--- The records ---

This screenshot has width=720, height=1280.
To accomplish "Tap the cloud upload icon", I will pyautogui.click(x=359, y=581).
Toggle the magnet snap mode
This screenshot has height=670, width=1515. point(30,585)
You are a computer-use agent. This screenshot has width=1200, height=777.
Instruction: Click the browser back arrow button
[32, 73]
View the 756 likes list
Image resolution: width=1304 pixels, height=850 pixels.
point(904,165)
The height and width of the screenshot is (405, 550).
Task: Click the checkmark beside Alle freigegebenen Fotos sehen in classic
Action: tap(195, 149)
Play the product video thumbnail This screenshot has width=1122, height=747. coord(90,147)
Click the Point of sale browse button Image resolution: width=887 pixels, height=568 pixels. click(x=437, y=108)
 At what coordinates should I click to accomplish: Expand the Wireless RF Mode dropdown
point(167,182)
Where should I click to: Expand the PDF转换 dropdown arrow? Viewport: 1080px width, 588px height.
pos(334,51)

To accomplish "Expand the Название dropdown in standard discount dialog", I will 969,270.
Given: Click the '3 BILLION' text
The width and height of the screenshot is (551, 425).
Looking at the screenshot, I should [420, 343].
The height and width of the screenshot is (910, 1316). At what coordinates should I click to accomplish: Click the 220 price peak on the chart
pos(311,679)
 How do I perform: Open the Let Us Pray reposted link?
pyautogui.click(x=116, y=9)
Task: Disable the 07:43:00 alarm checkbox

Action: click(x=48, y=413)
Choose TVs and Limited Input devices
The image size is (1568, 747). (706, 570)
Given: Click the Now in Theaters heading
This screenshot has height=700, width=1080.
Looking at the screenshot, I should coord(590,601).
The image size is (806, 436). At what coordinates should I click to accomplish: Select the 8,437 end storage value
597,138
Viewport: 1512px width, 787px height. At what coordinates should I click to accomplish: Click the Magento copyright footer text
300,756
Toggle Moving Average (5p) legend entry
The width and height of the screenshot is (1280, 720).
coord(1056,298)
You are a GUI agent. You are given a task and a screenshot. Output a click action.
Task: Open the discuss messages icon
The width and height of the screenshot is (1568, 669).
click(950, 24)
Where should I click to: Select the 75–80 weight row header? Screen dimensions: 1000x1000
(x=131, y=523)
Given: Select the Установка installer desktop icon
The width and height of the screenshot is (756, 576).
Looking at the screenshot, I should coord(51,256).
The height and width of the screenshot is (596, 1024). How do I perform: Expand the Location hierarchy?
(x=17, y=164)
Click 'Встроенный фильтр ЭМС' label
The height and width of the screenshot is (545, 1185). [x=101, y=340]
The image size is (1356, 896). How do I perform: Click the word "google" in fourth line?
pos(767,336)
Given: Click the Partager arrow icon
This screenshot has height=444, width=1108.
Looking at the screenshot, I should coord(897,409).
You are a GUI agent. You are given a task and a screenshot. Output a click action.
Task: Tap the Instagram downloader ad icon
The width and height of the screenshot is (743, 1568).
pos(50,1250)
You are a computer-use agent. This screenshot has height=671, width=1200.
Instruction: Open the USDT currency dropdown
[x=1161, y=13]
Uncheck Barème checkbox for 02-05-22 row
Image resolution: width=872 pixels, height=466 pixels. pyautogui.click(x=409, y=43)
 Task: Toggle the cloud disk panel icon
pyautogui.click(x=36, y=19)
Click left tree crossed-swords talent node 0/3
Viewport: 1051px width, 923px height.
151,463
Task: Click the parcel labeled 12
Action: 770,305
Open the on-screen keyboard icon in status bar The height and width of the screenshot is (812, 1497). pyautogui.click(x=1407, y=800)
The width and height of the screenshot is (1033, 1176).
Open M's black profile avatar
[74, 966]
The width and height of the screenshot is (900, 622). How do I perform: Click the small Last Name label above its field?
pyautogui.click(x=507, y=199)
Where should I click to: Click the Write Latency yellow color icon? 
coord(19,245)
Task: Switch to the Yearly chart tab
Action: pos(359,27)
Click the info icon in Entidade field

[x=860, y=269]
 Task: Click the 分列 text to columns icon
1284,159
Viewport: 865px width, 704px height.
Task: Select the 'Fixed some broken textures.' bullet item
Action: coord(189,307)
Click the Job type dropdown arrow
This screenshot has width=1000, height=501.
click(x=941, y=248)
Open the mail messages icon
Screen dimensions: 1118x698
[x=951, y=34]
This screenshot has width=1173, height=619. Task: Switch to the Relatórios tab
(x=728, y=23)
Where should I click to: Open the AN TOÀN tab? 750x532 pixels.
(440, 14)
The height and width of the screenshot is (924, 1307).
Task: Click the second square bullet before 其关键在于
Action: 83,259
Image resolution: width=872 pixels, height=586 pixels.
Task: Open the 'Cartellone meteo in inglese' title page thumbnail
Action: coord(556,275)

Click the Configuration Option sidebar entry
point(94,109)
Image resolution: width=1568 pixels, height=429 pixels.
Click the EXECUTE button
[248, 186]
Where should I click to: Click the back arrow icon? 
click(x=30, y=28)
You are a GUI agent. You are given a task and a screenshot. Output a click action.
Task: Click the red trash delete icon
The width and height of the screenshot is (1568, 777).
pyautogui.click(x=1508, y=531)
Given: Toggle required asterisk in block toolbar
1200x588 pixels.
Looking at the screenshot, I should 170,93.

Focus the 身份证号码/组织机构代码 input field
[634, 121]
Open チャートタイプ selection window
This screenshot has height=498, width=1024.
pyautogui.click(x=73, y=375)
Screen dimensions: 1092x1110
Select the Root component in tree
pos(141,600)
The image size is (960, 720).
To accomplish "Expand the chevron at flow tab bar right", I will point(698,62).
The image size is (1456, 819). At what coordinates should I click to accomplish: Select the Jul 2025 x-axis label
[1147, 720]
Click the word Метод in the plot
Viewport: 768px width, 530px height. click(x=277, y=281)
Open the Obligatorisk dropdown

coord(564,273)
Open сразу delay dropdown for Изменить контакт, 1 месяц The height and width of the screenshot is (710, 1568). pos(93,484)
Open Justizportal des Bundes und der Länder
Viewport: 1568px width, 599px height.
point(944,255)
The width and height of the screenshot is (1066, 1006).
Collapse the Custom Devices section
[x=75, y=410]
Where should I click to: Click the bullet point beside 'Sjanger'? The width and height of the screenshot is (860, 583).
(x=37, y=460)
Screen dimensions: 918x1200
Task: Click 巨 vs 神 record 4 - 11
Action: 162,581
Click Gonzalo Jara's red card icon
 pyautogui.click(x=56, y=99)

---

_What you have to do_
For the string "will", go line by line through the material and copy every line that has it.

_Response area_
To accomplish "Tap the cloud upload icon", I will pyautogui.click(x=359, y=581).
To accomplish "Expand the Название dropdown in standard discount dialog", I will 969,270.
To accomplish "Expand the chevron at flow tab bar right", I will point(698,62).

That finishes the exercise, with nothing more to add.